Il giovane Mozart all’Accademia Filarmonica di Bologna
Nel Settecento, ottenere il “patentino” dell’Accademia significava essere ufficialmente riconosciuti come compositori e poter accedere alle principali corti europee. L’esame richiesto era severissimo: una prova di contrappunto, disciplina complessa basata su regole rigidissime, da svolgere in clausura.
Quando nel 1770 arrivarono a Bologna due musicisti salisburghesi, padre e figlio, nessuno poteva immaginare che quel ragazzo di appena 14 anni sarebbe diventato uno dei più grandi geni della musica di tutti i tempi. Quel giovane era Mozart, in viaggio in Italia per una lunga tournée e ospite del conte Gian Luca Pallavicini.
Ad accompagnarlo c’era il padre Leopold Mozart, musicista e teorico attento e apprensivo, che seguiva con grande attenzione l’esame del figlio. Figura centrale della vicenda fu Padre Giovanni Battista Martini, massimo teorico musicale dell’epoca, compositore, collezionista e didatta stimato in tutta Europa.

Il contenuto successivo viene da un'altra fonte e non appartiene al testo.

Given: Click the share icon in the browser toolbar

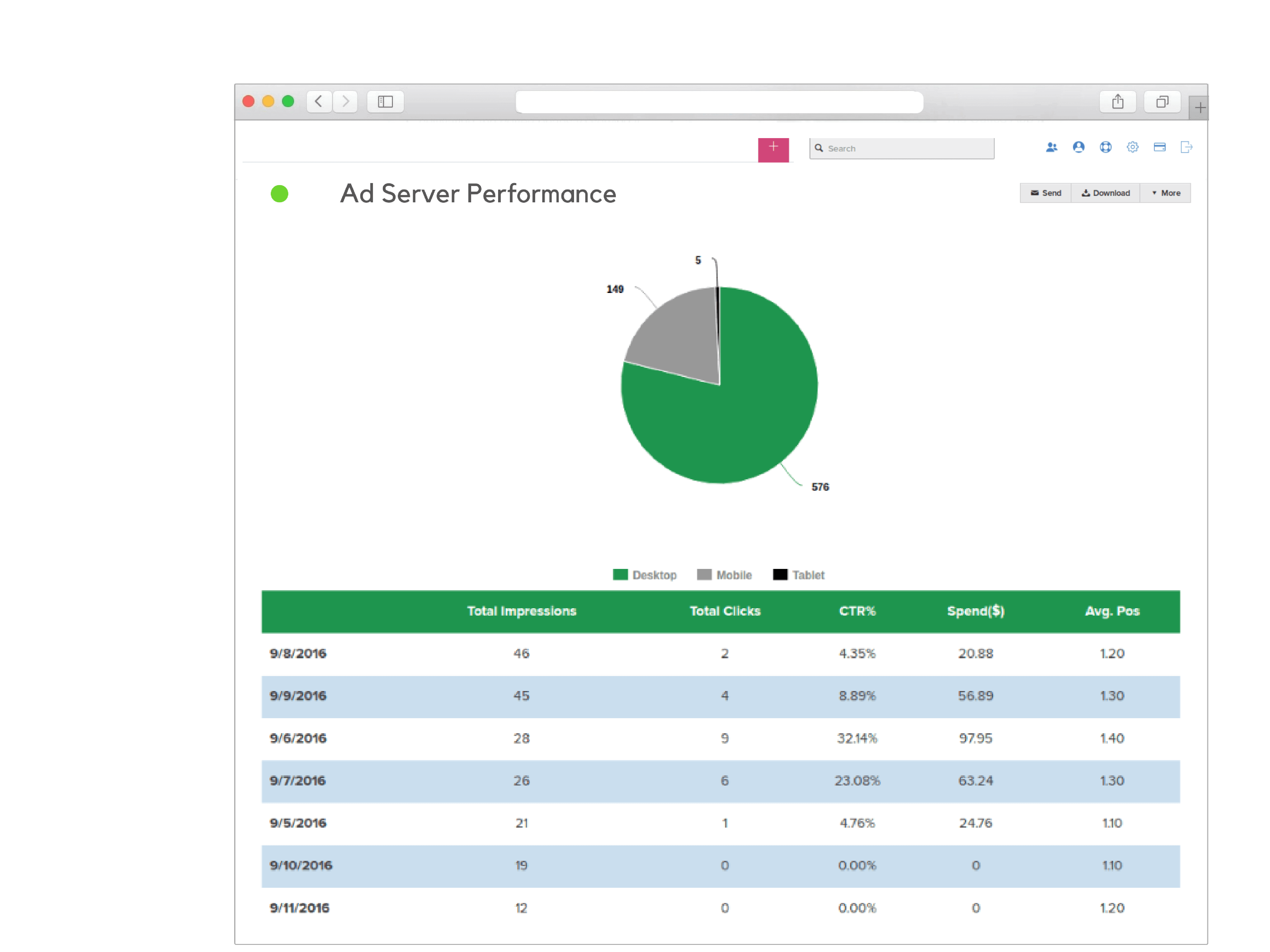Looking at the screenshot, I should [x=1117, y=102].
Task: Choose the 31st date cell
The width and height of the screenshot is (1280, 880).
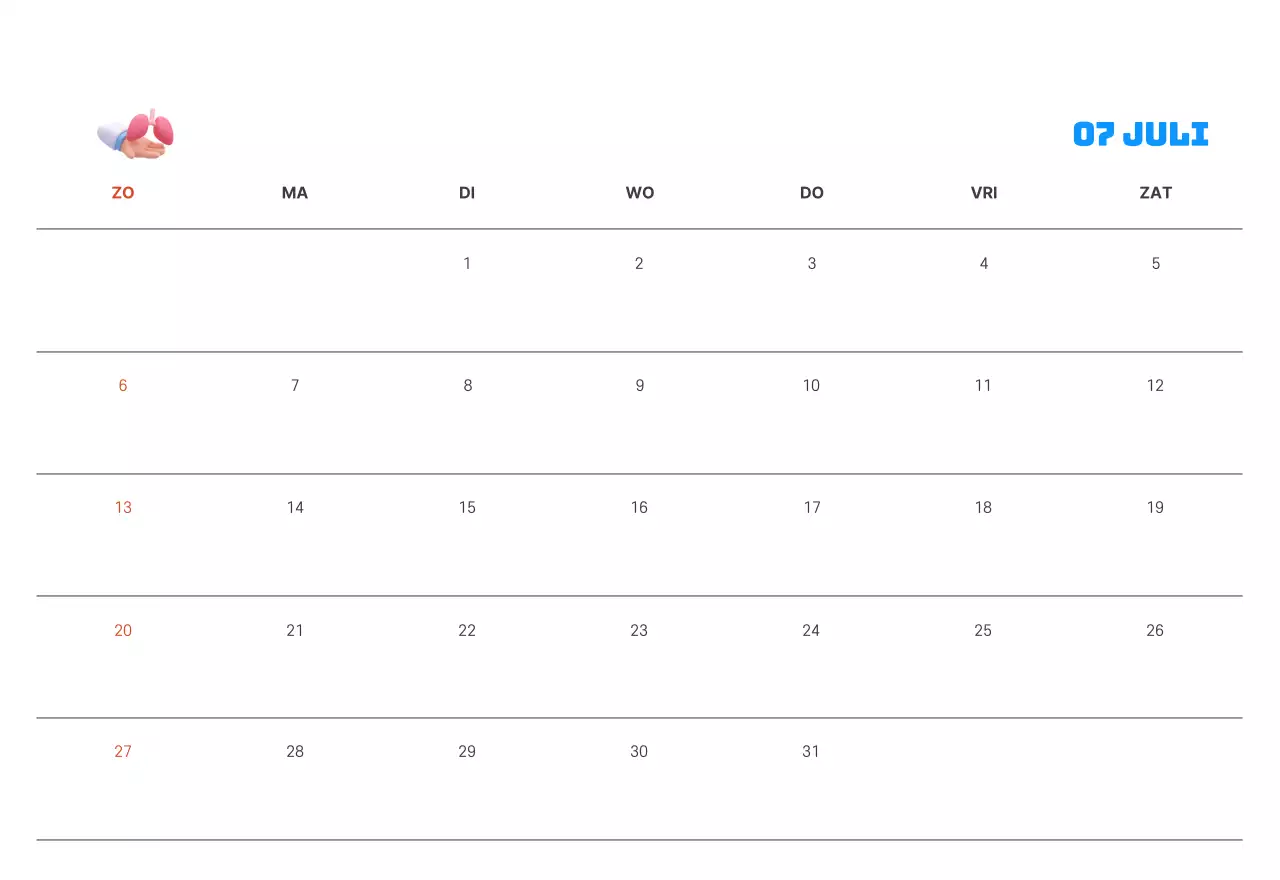Action: [x=811, y=752]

Il caso diventa enigmatico quando emergono tre documenti legati alla prova d’esame:
- un manoscritto autografo di Mozart, ricco di errori;
- una versione corretta, attribuita alla mano di Padre Martini;
- un terzo documento, riscritto dal giovane Mozart ma corretto.

Sala Mozart (© Accademia Filarmonica di Bologna)

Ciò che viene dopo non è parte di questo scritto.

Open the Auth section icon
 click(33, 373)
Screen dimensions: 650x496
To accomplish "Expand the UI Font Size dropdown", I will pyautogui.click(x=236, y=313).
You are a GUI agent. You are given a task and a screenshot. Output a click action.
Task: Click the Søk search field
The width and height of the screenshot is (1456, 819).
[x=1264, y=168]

Il grande mistero: Wolfgang Amadeus Mozart venne aiutato?
Da qui nasce il dubbio: Mozart fu aiutato durante l’esame? Secondo una leggenda diffusa, Padre Martini sarebbe intervenuto di nascosto per correggere la prova. Tuttavia, l’ipotesi più accreditata oggi è che maestro e allievo abbiano lavorato insieme in preparazione all’esame, rendendo la prova finale una sorta di formalità.

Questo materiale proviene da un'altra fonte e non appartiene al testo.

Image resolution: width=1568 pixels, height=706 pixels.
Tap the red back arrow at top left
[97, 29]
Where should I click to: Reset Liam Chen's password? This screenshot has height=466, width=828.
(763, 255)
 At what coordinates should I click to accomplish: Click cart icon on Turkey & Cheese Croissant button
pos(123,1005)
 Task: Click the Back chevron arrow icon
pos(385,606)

L’Accademia, nota per la sua rigidità, approvò comunque Mozart all’unanimità. Padre Martini stesso, nell’attestato finale, lodò apertamente le straordinarie qualità musicali del giovane, riconoscendone il talento eccezionale al cembalo, al violino e nel canto.
Il mistero resta aperto: gli studiosi continuano ad analizzare calligrafie, carte e contesti storici per ricostruire con precisione quanto accadde. Quel che è certo è che Bologna fu una tappa fondamentale nella formazione di Mozart, un luogo in cui il genio incontrò la grande tradizione musicale italiana.
Un episodio che, tra leggenda e storia, continua a rendere la città un punto di riferimento imprescindibile nella biografia del compositore salisburghese.